__WHAT YOU WILL DO__. Pictures do not belong in the copy. Write out exactly the lines from the one containing "Instruction: Click the" through the end of the data.

- - - -

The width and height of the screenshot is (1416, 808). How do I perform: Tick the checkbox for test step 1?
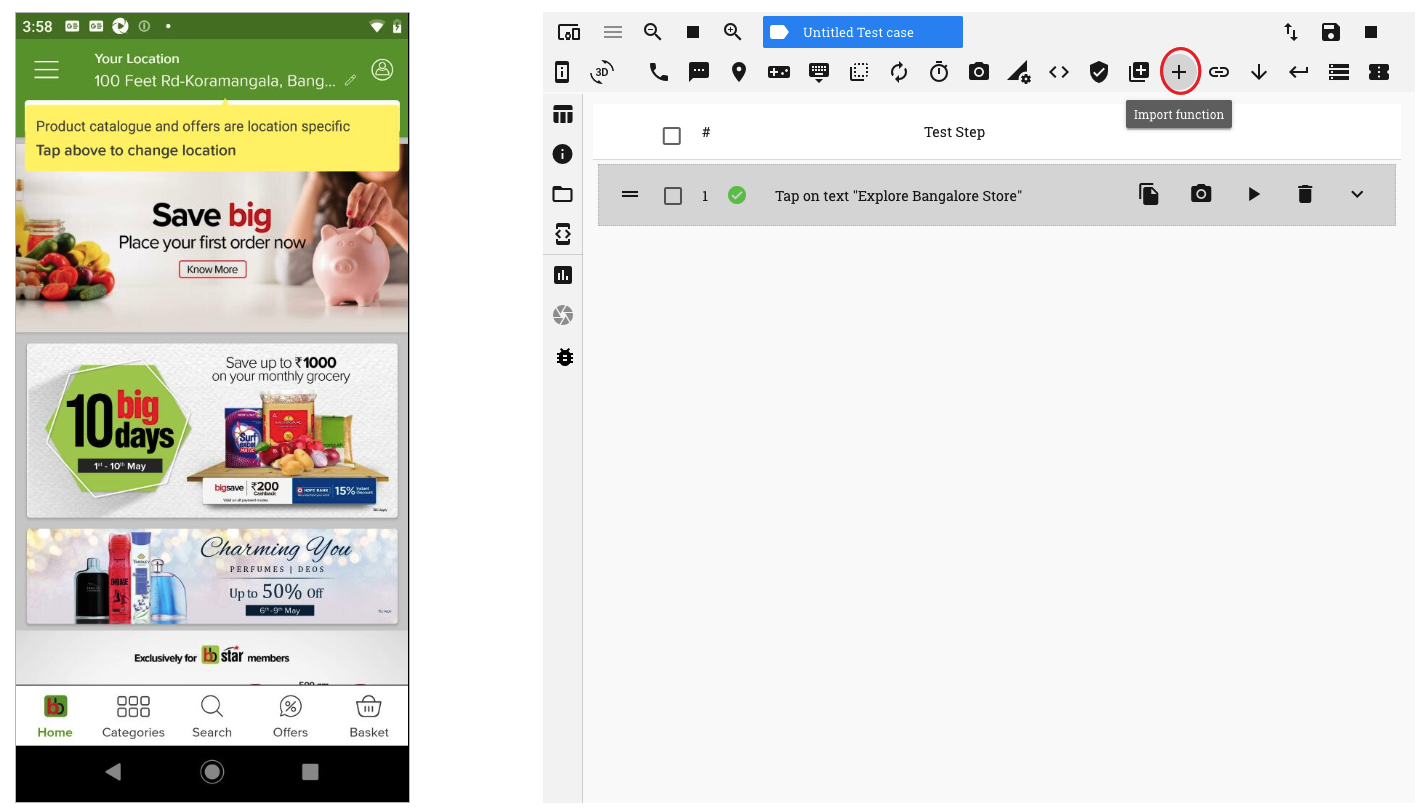click(673, 196)
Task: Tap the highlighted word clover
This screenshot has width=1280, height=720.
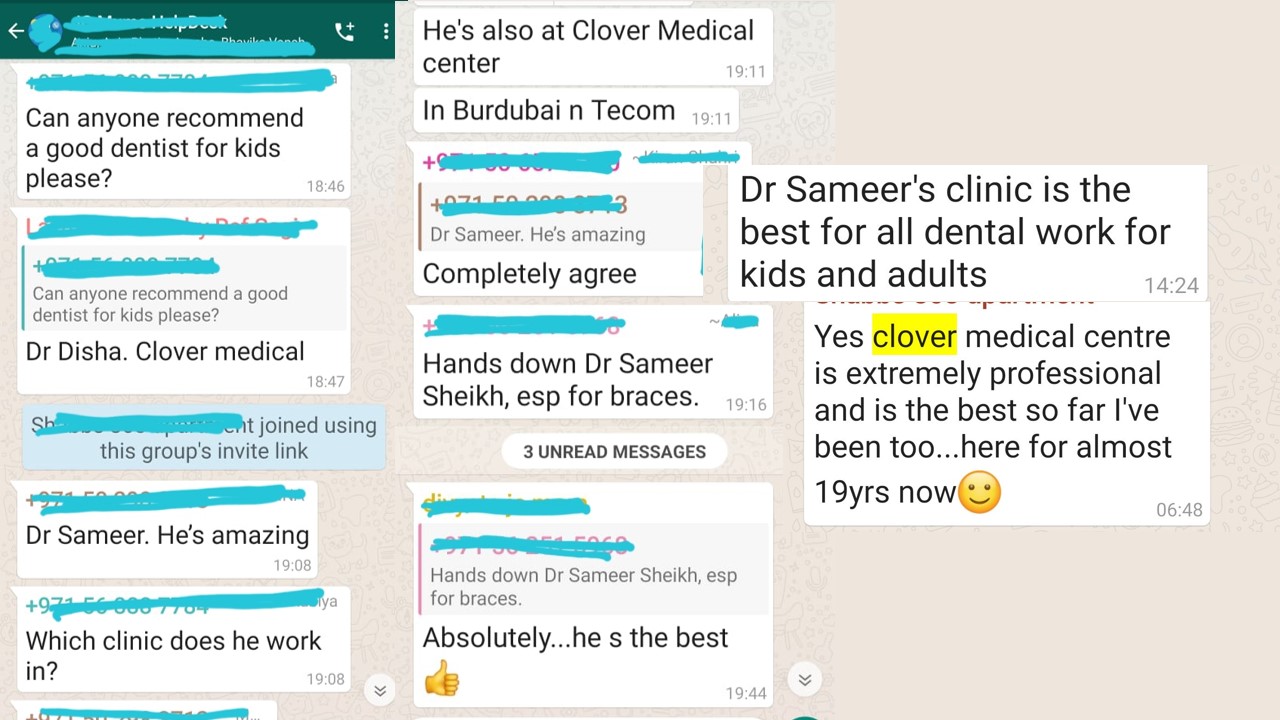Action: pos(914,336)
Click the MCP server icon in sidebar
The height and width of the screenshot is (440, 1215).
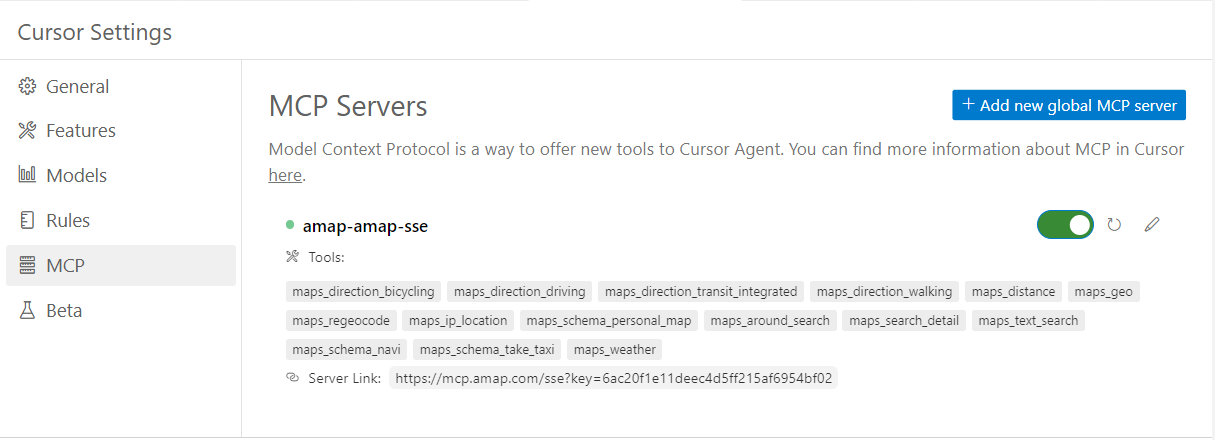click(x=27, y=265)
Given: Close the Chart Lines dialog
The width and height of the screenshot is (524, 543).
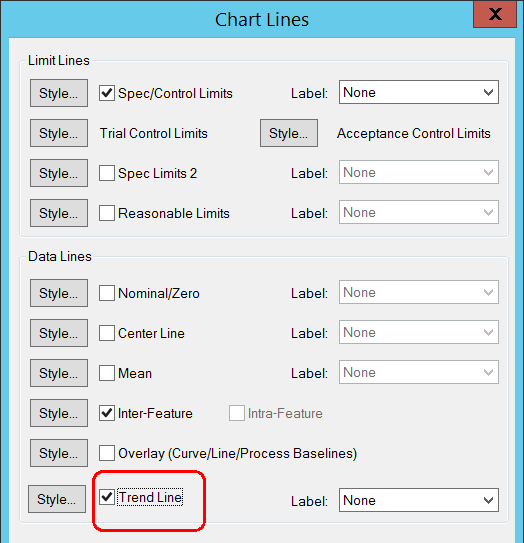Looking at the screenshot, I should click(x=495, y=14).
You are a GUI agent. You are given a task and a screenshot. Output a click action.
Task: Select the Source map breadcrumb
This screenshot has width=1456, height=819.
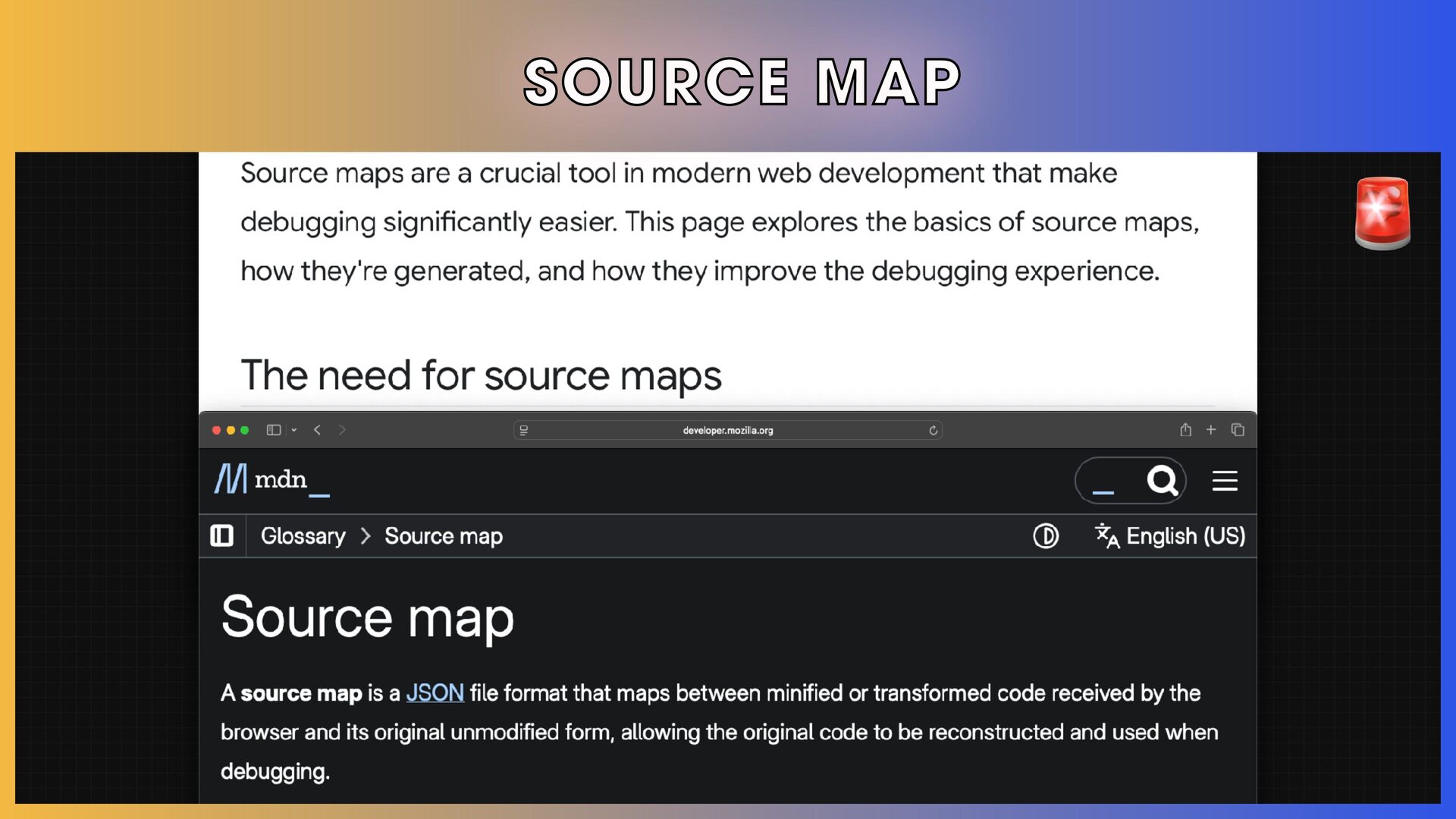[444, 536]
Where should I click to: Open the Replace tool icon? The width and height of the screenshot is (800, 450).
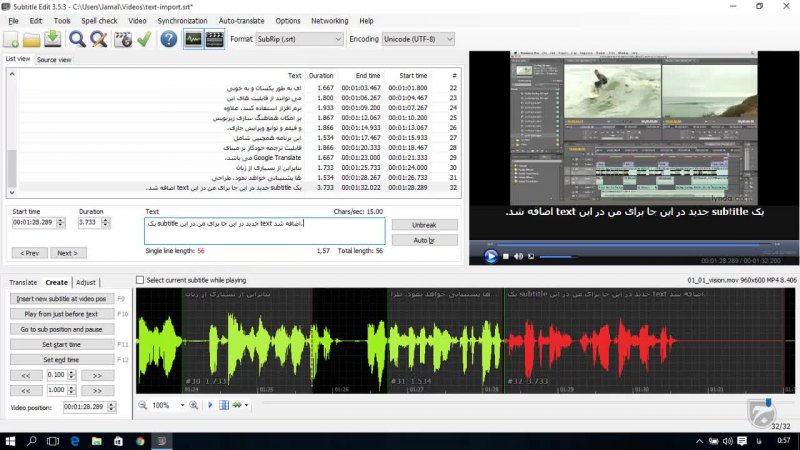[99, 39]
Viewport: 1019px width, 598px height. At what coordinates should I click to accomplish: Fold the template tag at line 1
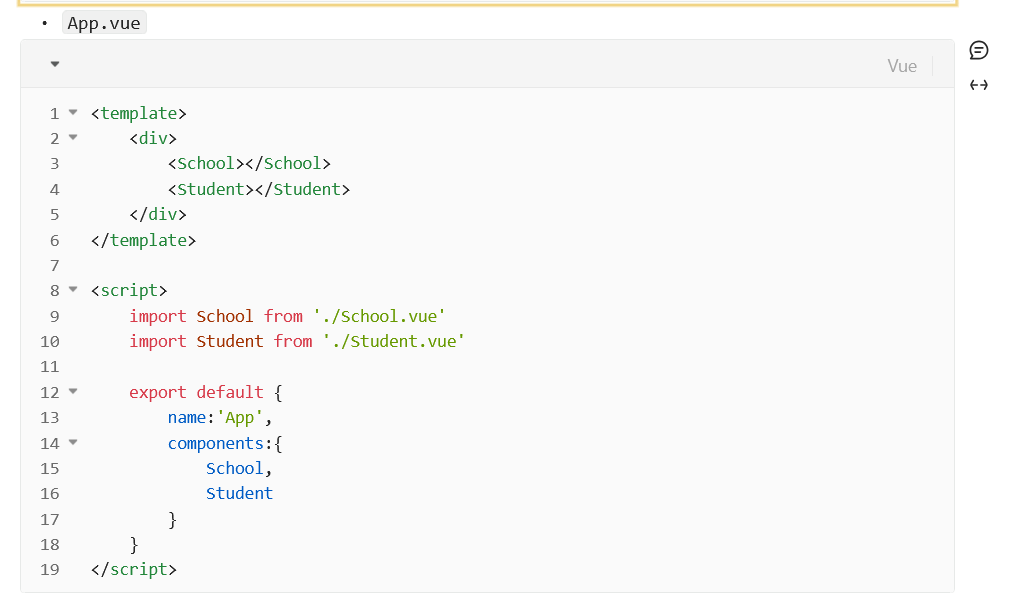point(73,112)
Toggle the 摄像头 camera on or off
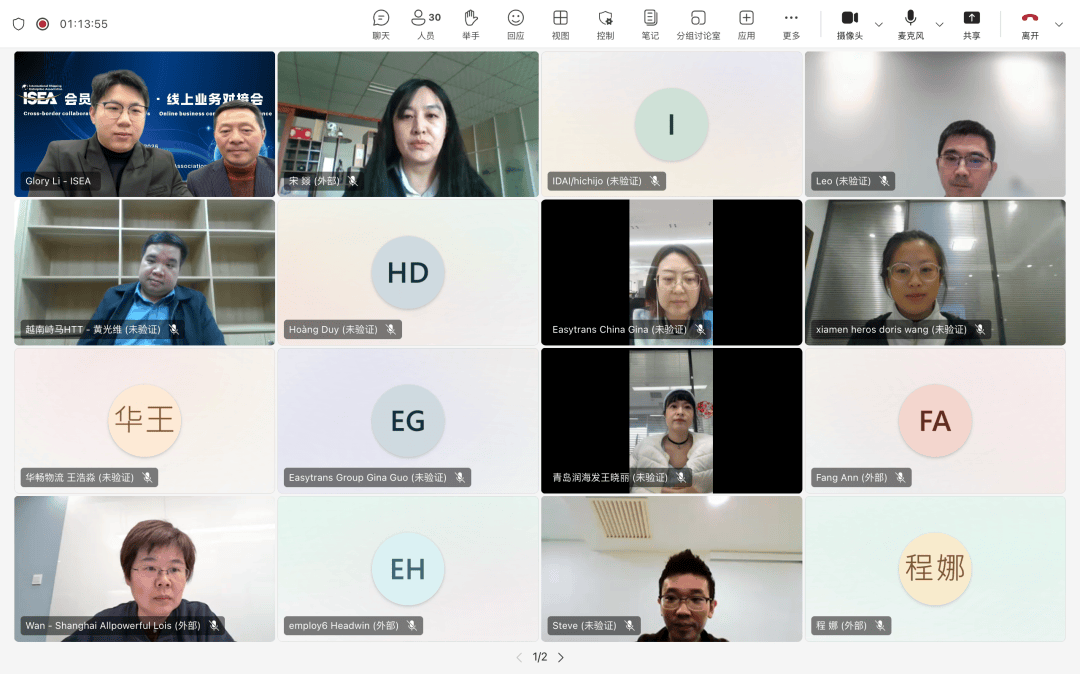Screen dimensions: 1080x674 tap(850, 24)
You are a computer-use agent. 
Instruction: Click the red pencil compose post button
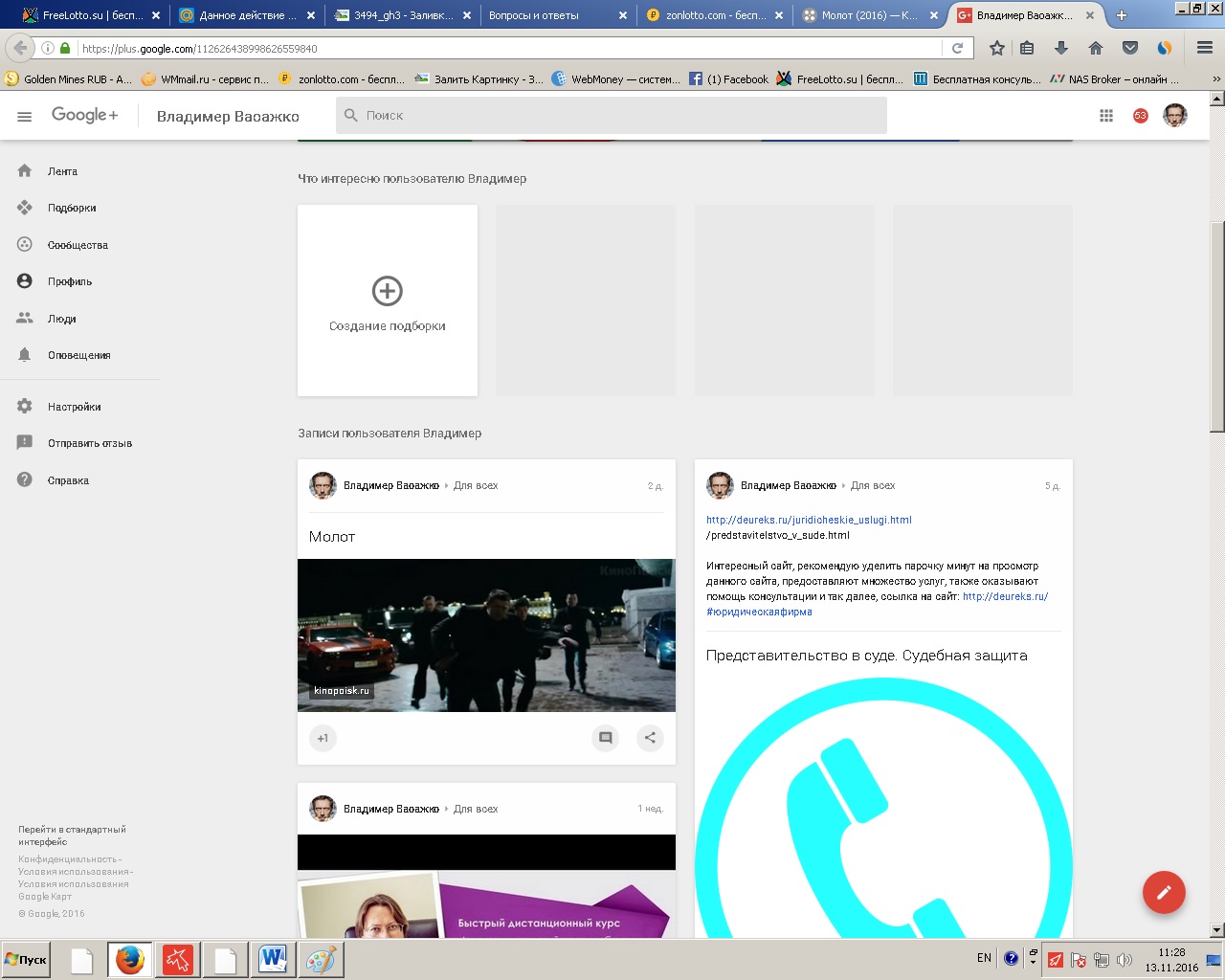(x=1164, y=893)
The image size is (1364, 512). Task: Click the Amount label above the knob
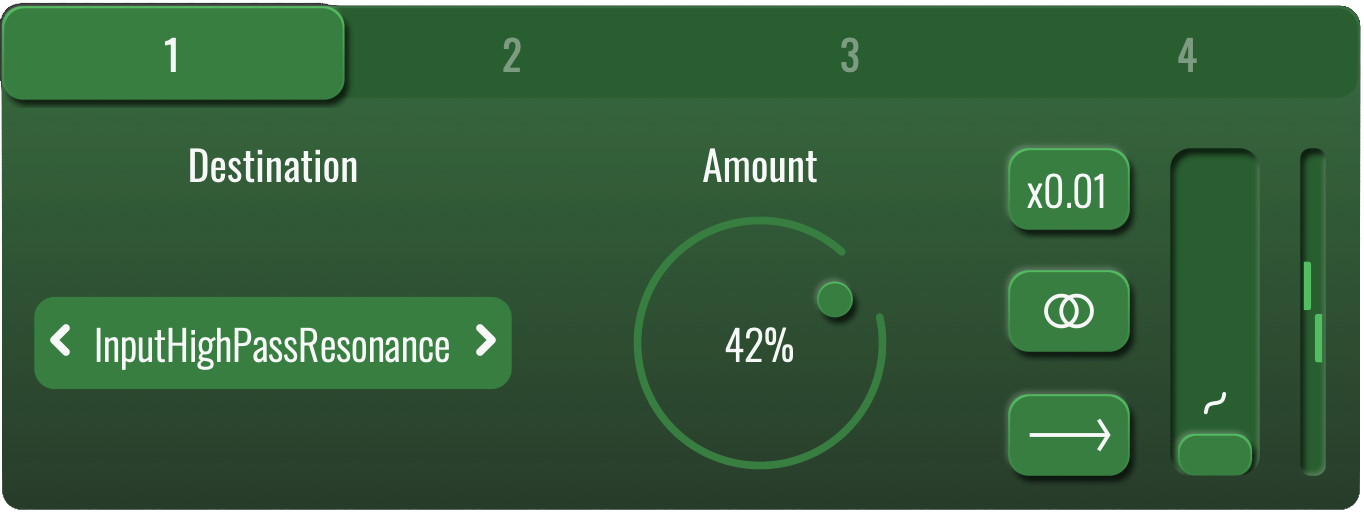click(760, 166)
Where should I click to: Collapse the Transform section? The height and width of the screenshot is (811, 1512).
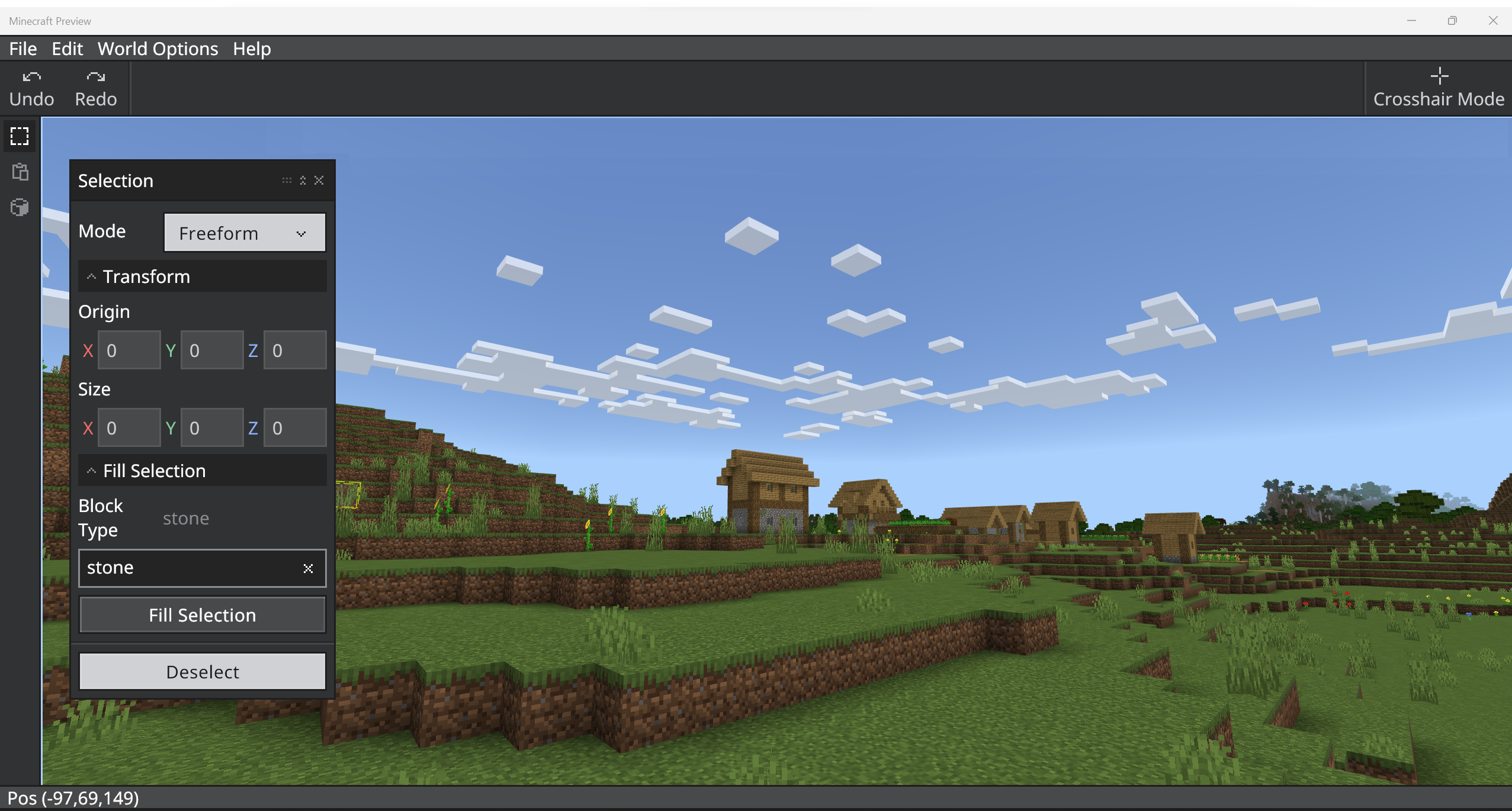coord(92,277)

- - - -

__EXPECTED OUTPUT__.
Instruction: Click the red pencil compose post button
(x=1164, y=893)
The image size is (1364, 512). Task: Click the Amount label above the knob
click(760, 166)
Where should I click to: Collapse the Transform section? The height and width of the screenshot is (811, 1512).
coord(92,277)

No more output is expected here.